**The records:**

————————

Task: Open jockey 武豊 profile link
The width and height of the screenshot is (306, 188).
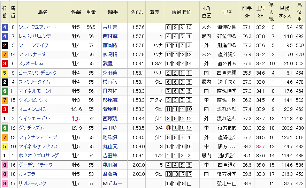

————————

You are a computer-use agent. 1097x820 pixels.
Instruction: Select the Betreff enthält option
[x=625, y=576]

————————

Begin at the line that has "Task: Open jockey 武豊 profile link" in the entries above; stop after the line that has "The width and". Transcribe exactly those lines and no others.

Task: Open jockey 武豊 profile link
The width and height of the screenshot is (306, 188).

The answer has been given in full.